Cancer Center: anche la Poliambulanza mira al riconoscimento

Anche la Fondazione Poliambulanza è in corsa per diventare un Cancer Center di respiro europeo. Un traguardo ambizioso che, come sottolinea il direttore sanitario Angelo Meloni, «rientra pienamente nel piano strategico dell’istituto, ispirato ai valori di madre Eugenia Menni.
Un piano che mette al centro il paziente e promuove il miglioramento continuo della qualità delle cure». In via Bissolati il percorso verso il riconoscimento da parte dell’Oeci (Organisation of European Cancer Institutes) rappresenta uno stimolo ulteriore ad alzare l’asticella. Un risultato che si affiancherebbe alla certificazione internazionale Joint Commission International (Jci), riconfermata per la quarta volta nel dicembre 2025: un sigillo che attesta il rispetto dei più elevati standard sanitari a livello globale.
Punti di forza
«Tra il 10 febbraio e il 20 maggio – spiega Meloni – caricheremo sul portale Oeci tutta la documentazione richiesta. E a settembre è prevista la visita degli ispettori». Secondo Meloni, Poliambulanza presenta tutte le caratteristiche per entrare a pieno titolo nel circuito, fondato su un modello organizzativo di matrice nordeuropea.
«La presa in carico del paziente oncologico è uno dei nostri punti di forza anche grazie ai percorsi strutturati dai case manager, infermieri appositamente formati che svolgono un ruolo chiave nel collegamento tra ospedale e territorio. Sono figure preziose per rispondere in modo efficace ai bisogni di chi ha ricevuto una diagnosi recente o presenta sintomi complessi. Grazie al gestionale Poli BI, sviluppato internamente, monitorano migliaia di percorsi clinici, guidando il paziente e riducendo i tempi d’attesa».

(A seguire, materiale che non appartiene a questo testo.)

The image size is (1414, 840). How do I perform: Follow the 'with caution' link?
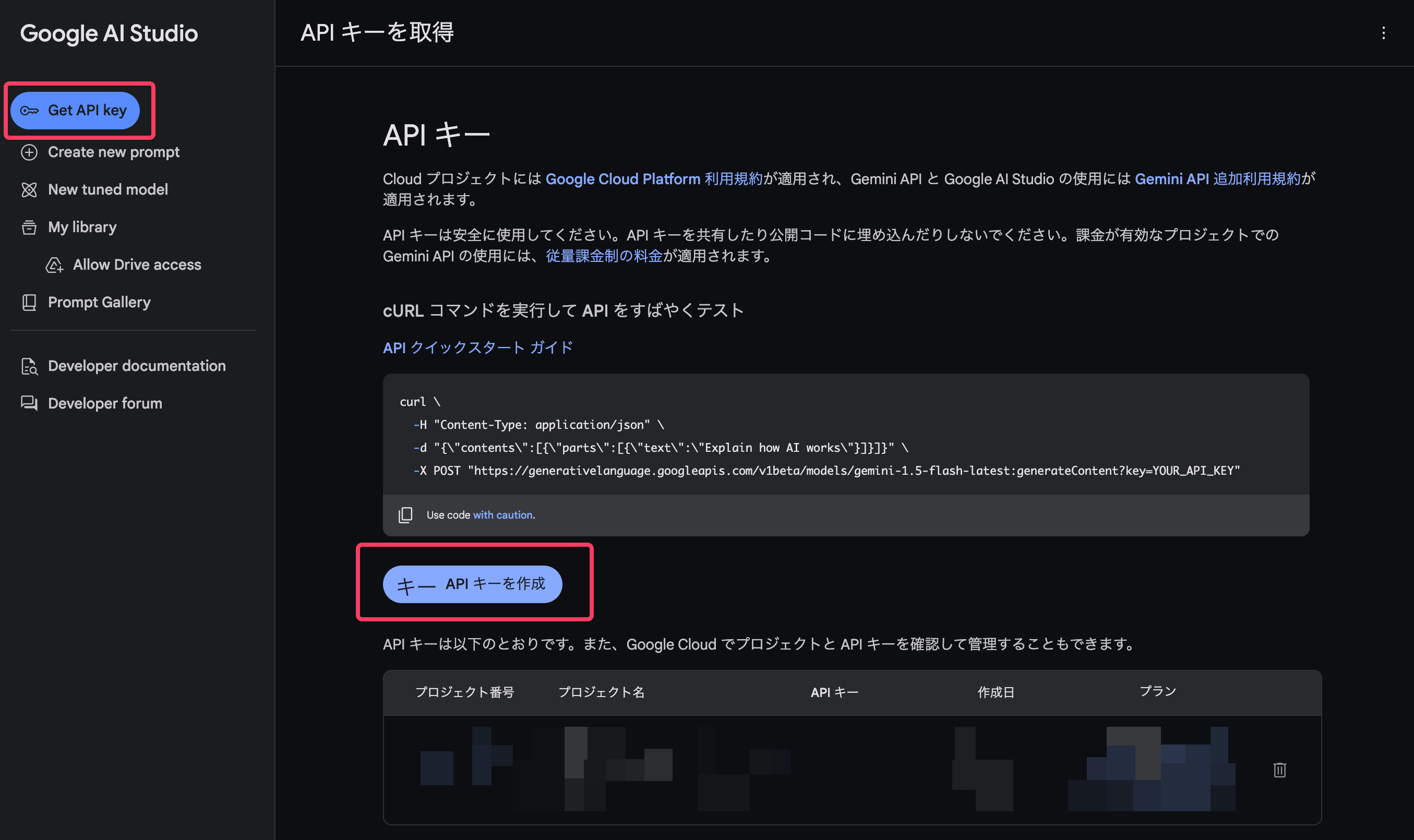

A entrare nel merito dei requisiti richiesti dall’Oeci e già realtà in Poliambulanza è Alessandra Huscher, direttrice dell’Unità di Radioterapia e della Breast Unit da poco entrata a far parte del gruppo di esperti che supporta le attività della European Commission Initiative on Breast Cancer (Ecibc): «L’umanizzazione delle cure e il coinvolgimento attivo del paziente, anche attraverso le associazioni, sono al centro della nostra attività. L’approccio multidisciplinare è consolidato».
Ora, sostiene, «è il momento di compiere un passo in più e investire nella multiprofessionalità, coinvolgendo non solo i medici, ma tutte le figure che accompagnano il paziente lungo il suo percorso. Questa è la strada che abbiamo intrapreso».